◆ Extrait du document:
........
Le
long film de Christopher Nolan est à demi-réussi (ou à demi-raté, c’est selon) et Interstellar vient confirmer à la fois
les qualités et les défauts du réalisateur.
La
première partie, toute en action et en interrogation, est la plus réussie. Nolan
est à l’aise, le vaisseau décolle et s’en va explorer l’inconnu. La séquence
sur la planète océan Miller est très réussie. Mais on sait Nolan à l’aise avec
l’action pure, il le confirme ici.
En revanche quelques
scènes sont navrantes en fin de film : on est désolé de voir un
réalisateur si coté être contraint de faire quelques scènes imposées par les
producteurs. La fin est hollywoodienne dans le sens navrant du terme. Mais là
n’est pas le plus gênant dans le film.
........
◆ Consigne A: Transcrivez la critique d'Interstellar de « En revanche quelques » à « dans le film. ».
◆ Consigne B: Relevez dans la critique d'Interstellar toutes les expressions qui contiennent une forme du mot « réussi ».
◆ Consigne C: Résumez sous forme de liste le paragraphe de la critique d'Interstellar qui commence par « La première partie », en conservant ses faits principaux.
Les données présentées plus loin forment un matériau indépendant de la critique d'Interstellar.

◆ Données sources:
........
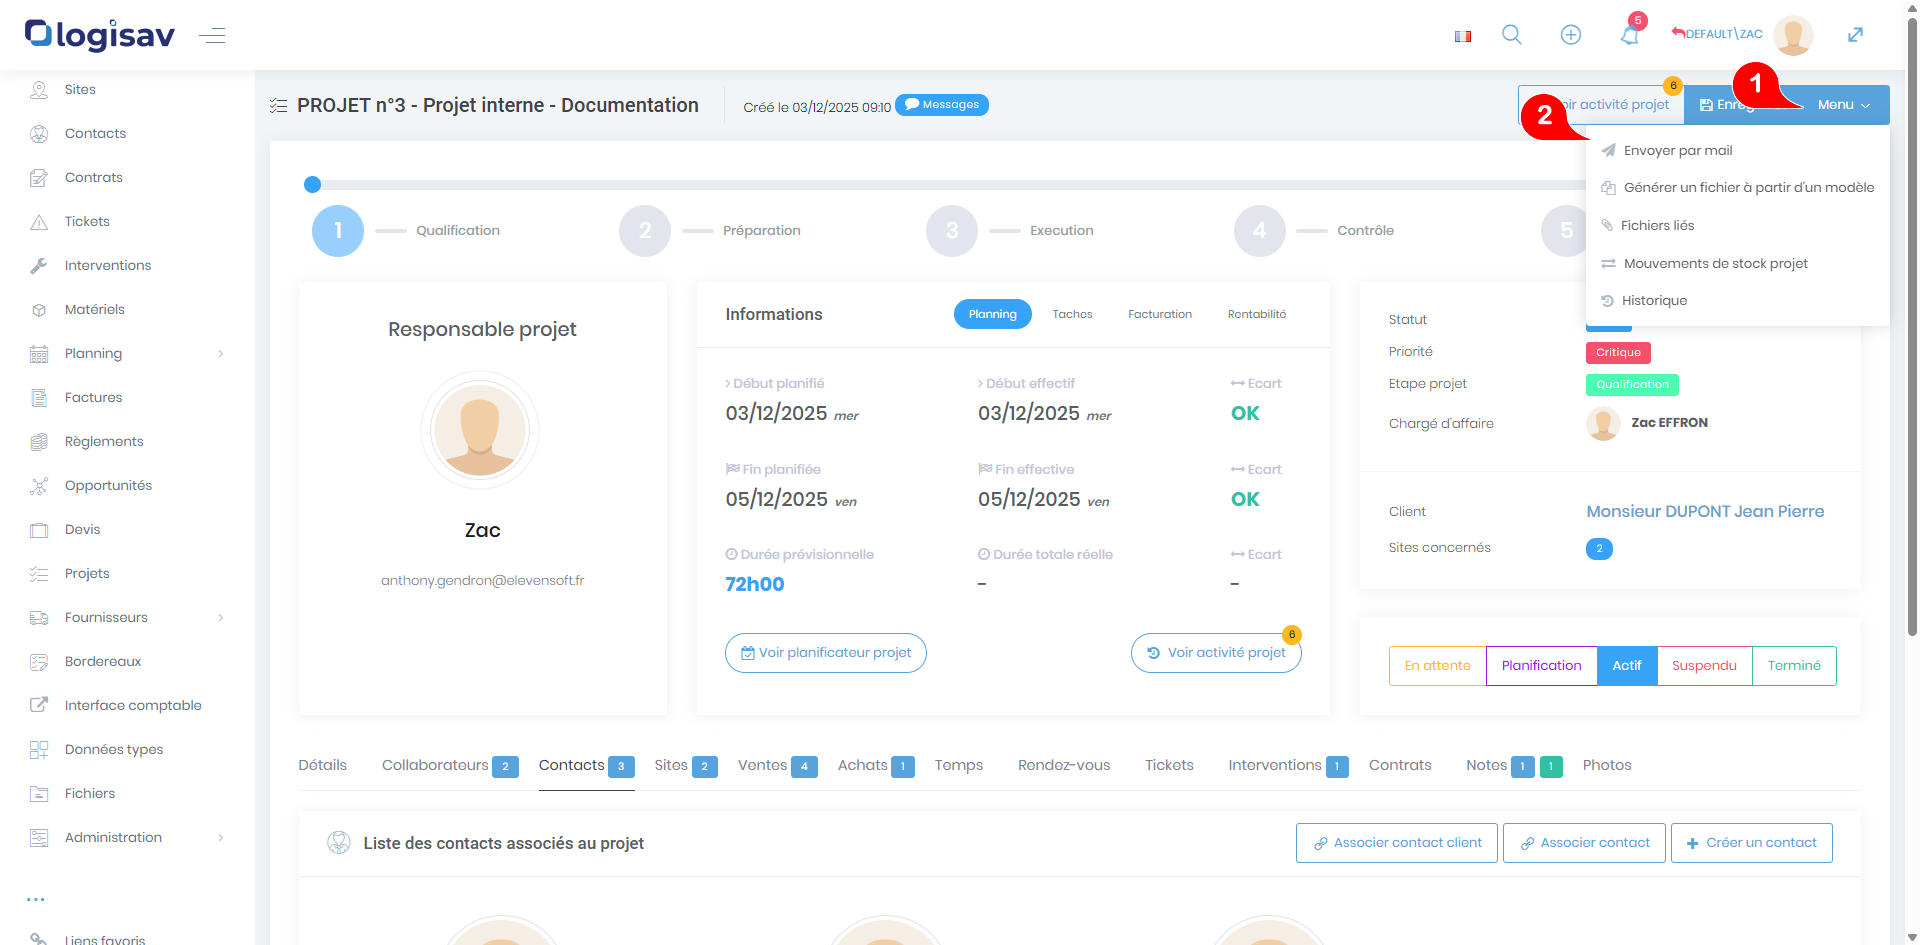Image resolution: width=1920 pixels, height=945 pixels.
Task: Switch project status to Terminé
Action: (1794, 666)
........
◆ Réponse complète A:
En revanche quelques
scènes sont navrantes en fin de film : on est désolé de voir un
réalisateur si coté être contraint de faire quelques scènes imposées par les
producteurs. La fin est hollywoodienne dans le sens navrant du terme. Mais là
n’est pas le plus gênant dans le film.

◆ Réponse complète B:
- à demi-réussi
- la plus réussie
- très réussie

◆ Réponse complète C:
- La première partie, faite d'action et d'interrogation, est la plus réussie.
- Nolan y est à l'aise : le vaisseau décolle pour explorer l'inconnu.
- La séquence sur la planète océan Miller est très réussie.
- Nolan confirme son aisance avec l'action pure.